Algebraic approach to the characteristic initial value problem in general relativity

Summary

Abstract. Penrose has described a method for computing a solution for the characteristic initial value problem for the spin-2 equation for the Weyl spinor. This method uses the spinorial properties in an essential way. From the symmetrized derivatives of the Weyl spinor which are known from the null datum on a cone one can compute all the derivatives by using the field equation and thus one is able to write down a power series expansion for a solution of the equation.
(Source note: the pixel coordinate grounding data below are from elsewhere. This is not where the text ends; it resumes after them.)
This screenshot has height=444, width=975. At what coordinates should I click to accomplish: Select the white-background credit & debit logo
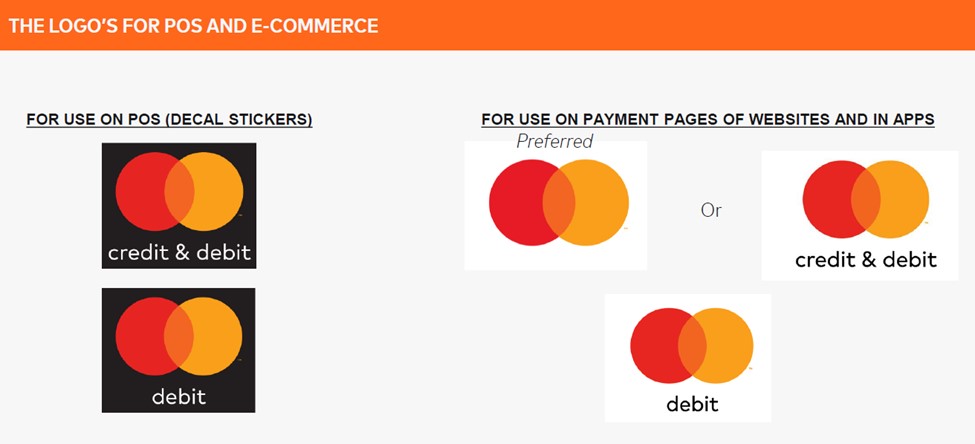click(860, 215)
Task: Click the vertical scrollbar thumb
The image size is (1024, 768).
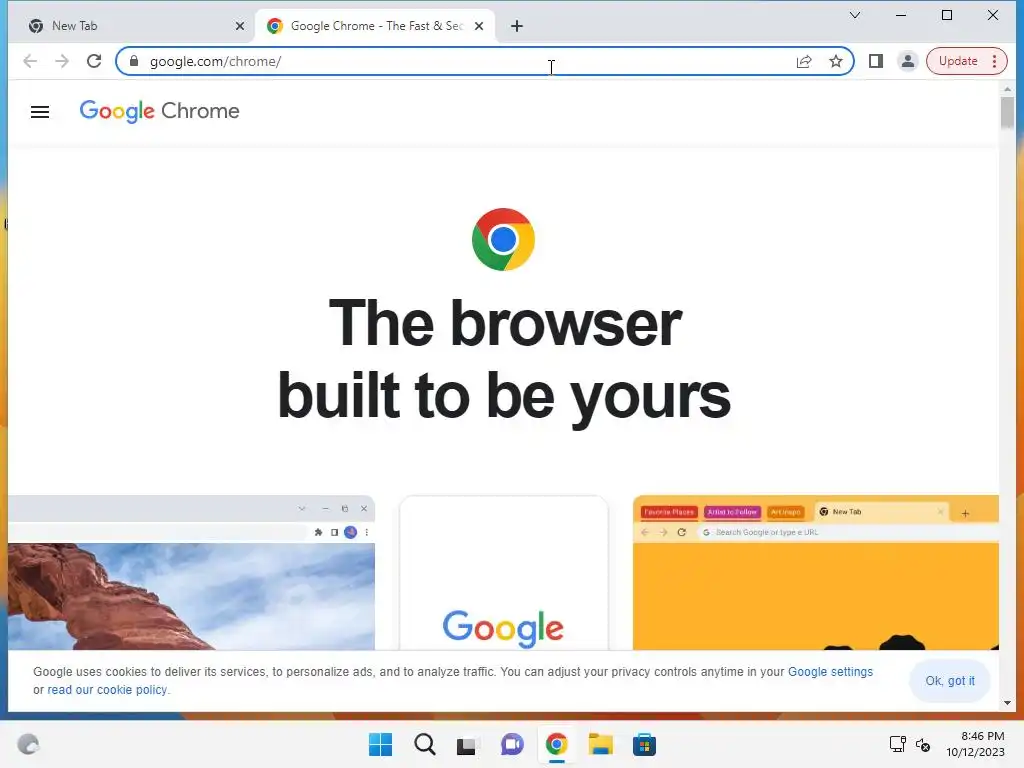Action: (x=1007, y=112)
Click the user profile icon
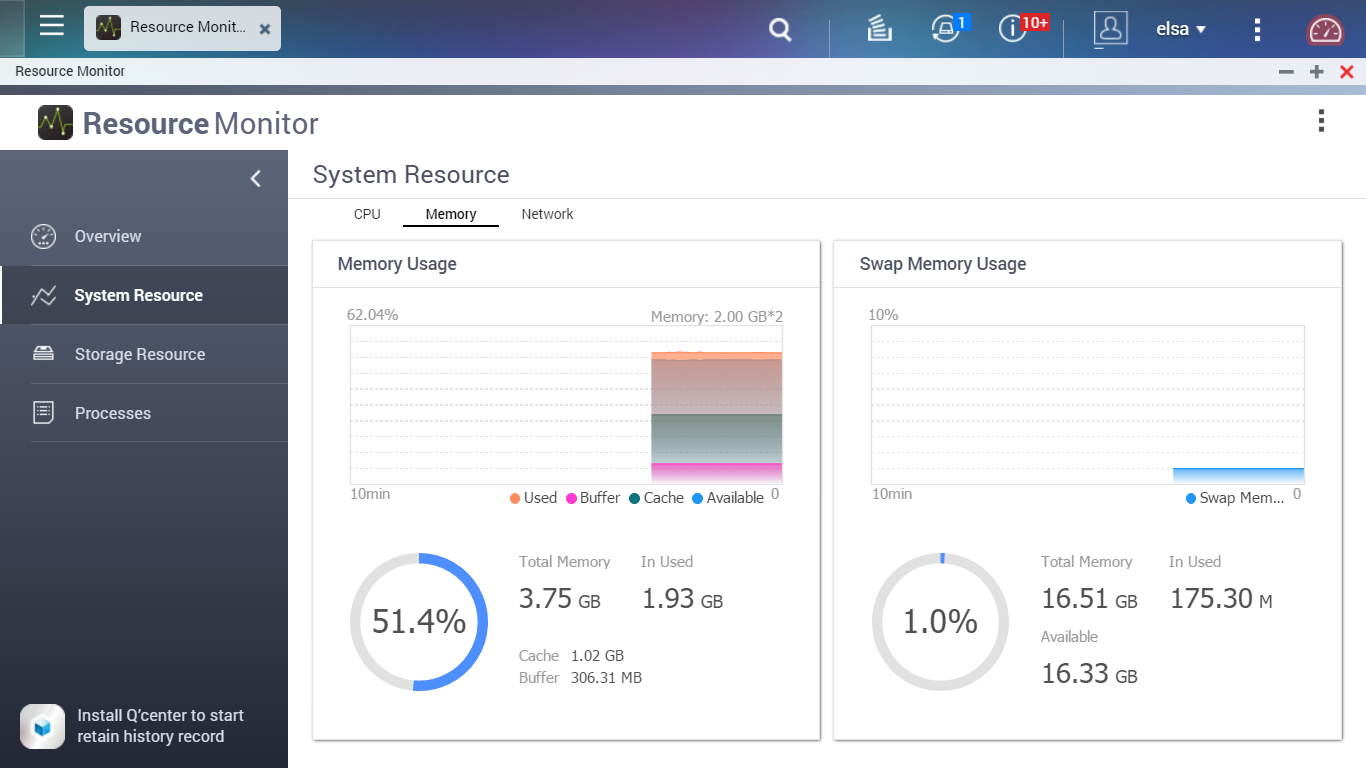 [x=1110, y=29]
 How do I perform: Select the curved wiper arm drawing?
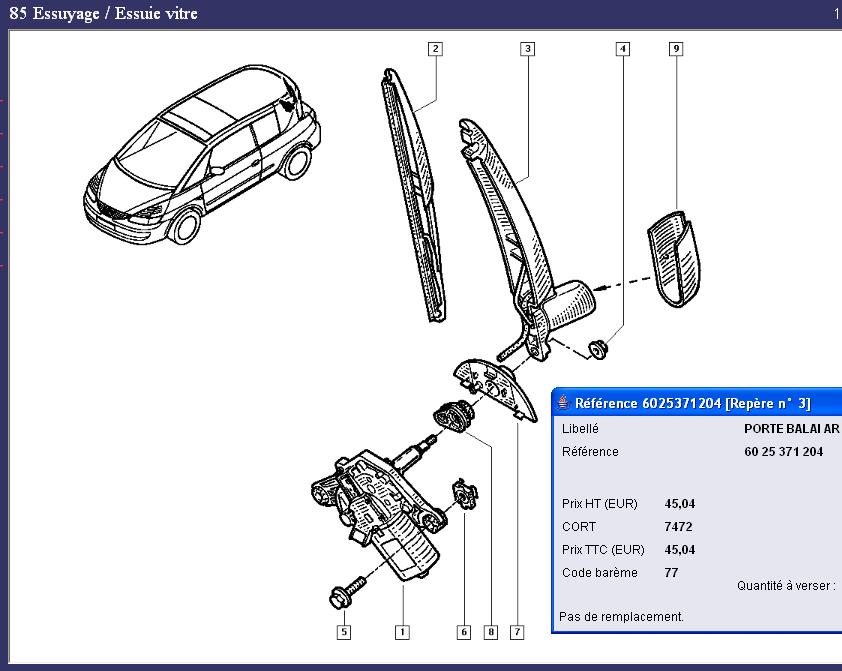point(510,230)
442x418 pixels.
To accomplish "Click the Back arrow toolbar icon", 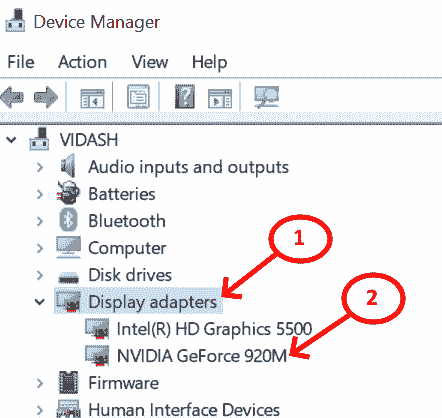I will tap(12, 97).
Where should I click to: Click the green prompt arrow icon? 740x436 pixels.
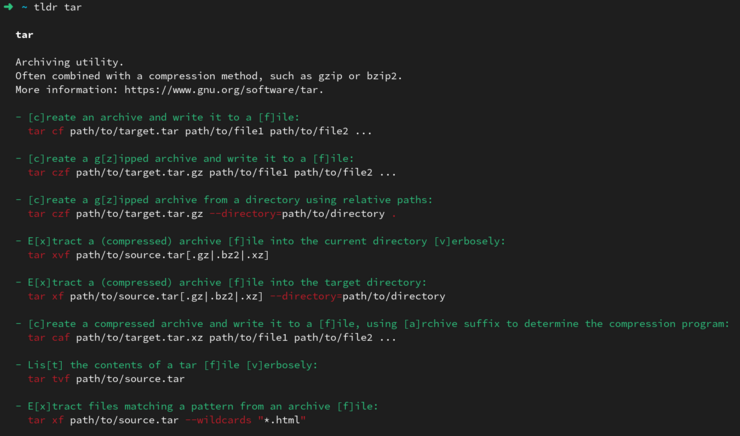tap(8, 7)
A recursive algorithm for computing the higher terms in the power series is presented and the possibility of its implementation on a computer is discussed.

INTRODUCTION

Due to the nonlinear nature of general relativity it is very difficult to obtain exact solutions of the field equations that are in addition of at least some physical significance. Prominent examples are the Schwarzschild, Kerr and Friedmann solutions. Given a concrete physical problem it is more often than not rather hopeless to try to solve the equations using analytical techniques only. Therefore, in recent years, attention has turned towards the methods of numerical relativity where one can hope to obtain answers to concrete questions in a reasonable amount of time given enough powerful machines. However, it is still a formidable task to obtain a reliable code. There is first of all the inherent complexity of the field equations themselves when written out in full without the imposition of symmetries or other simplifying assumptions.